I feed my red's frozen alaska cod (defrost bits that they can eat without messing up the water, bite sized) they love it !


----------



## Ægir

As much variety as possible

A good pellet is the easiest... no thawing etc, but may take time to train them to accept it.

Shrimp, talpia, and fish fillets, squid, octopus, crab and any available seafood trimmings

salmon and beef heart occasionally, no chicken or red meats or anything cooked.


----------



## scent troll

always went with krill, shrimp and white fish pieces. variety is king with any fish, piranhas are no exception to that rule. avoid things like beef heart in too many servings. youll find they will greedily eat most things.


----------



## Wide_Eyed_Wanderer

Go to the grocery store with 20$.

Ask them for as much tilapia fillets you can get for 20$.

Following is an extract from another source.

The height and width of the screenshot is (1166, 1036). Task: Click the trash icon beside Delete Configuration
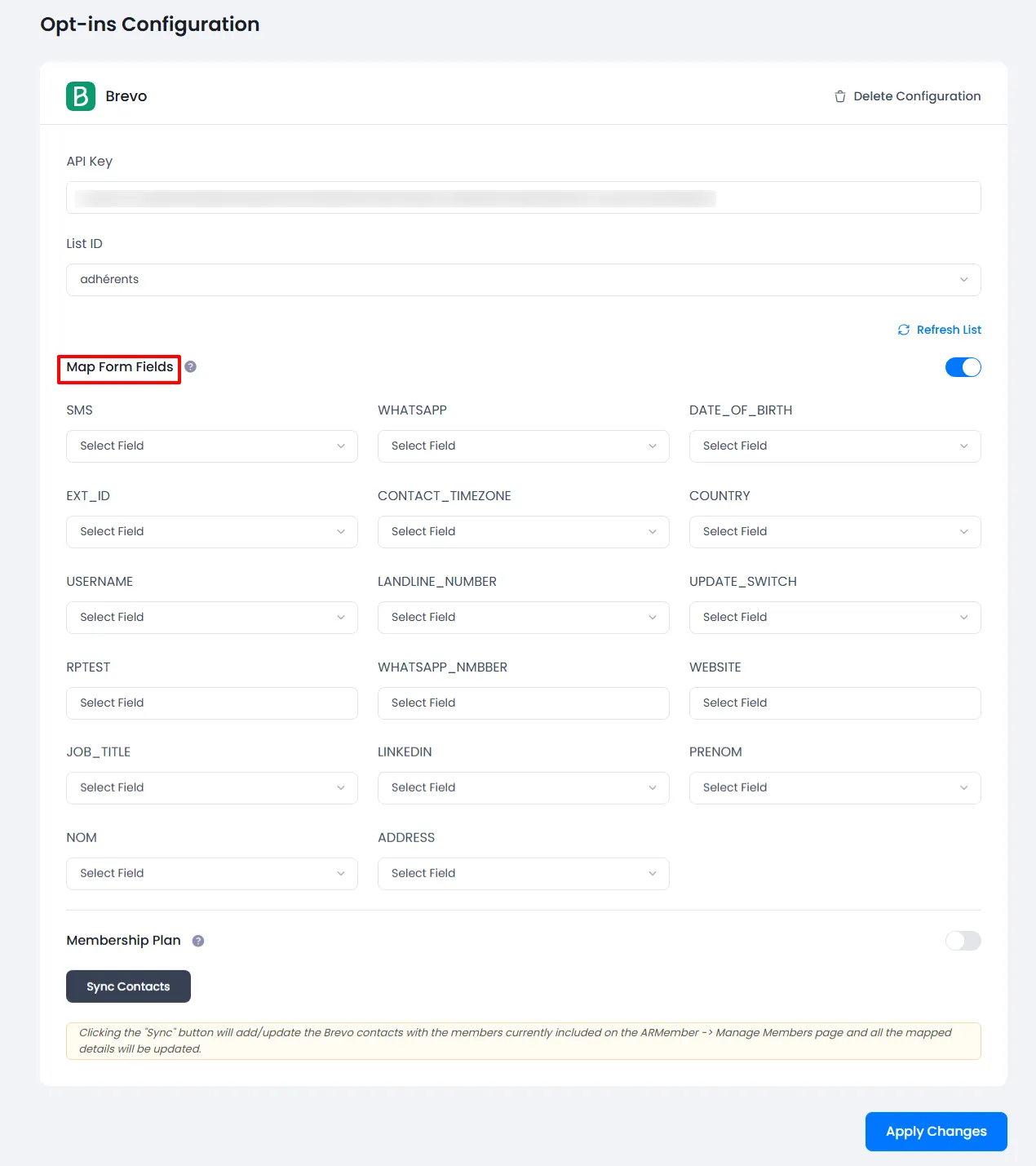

You will now have about 2-3 months supply of food for your piranhas. Supplement with hikari gold cichlid pellets if the piranhas will take them.


----------



## scent troll

^ solid advice

people don't associate grocery stores with fish food but you can get terrific food for cheap there. 
don't hesitate to try frozen shrimp (with the tail) for a good staple diet too.


----------



## wizardslovak1

mix diet of shrimp , pellets , tilapia , beef heart , catfish fillet..

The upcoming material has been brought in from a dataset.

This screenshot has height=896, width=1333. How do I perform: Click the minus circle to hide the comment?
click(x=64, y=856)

id highly suggest pellets as base and stay away from feeders ... 
if you have extra space just do hospital tank and few feeders (non sucker) for min of 30 days before feeding... but still wouldnt feed more then once a month ...


----------



## TJ8

If they're young you have to try training them to eat hikari gold cichlid pellets. If they won't take that though just tilapia as stated above.


----------



## Ariana_Grande

how many do you feed?


----------



## Ægir

Depends on the size of the fish, as many pellets as they can consume in a few minutes... if there are ones left floating reduce the number


----------



## Ariana_Grande

frozen smelt were only a staple for me, they were cheap, easy to find, and can be stored a long time


----------



## Recci

cichlid pellets or carnivore pellets.


----------



## thoroughbred

I've always fed mine beef heart. pretty regularly when I had them too.

Never any issues and cheap from grocery store


----------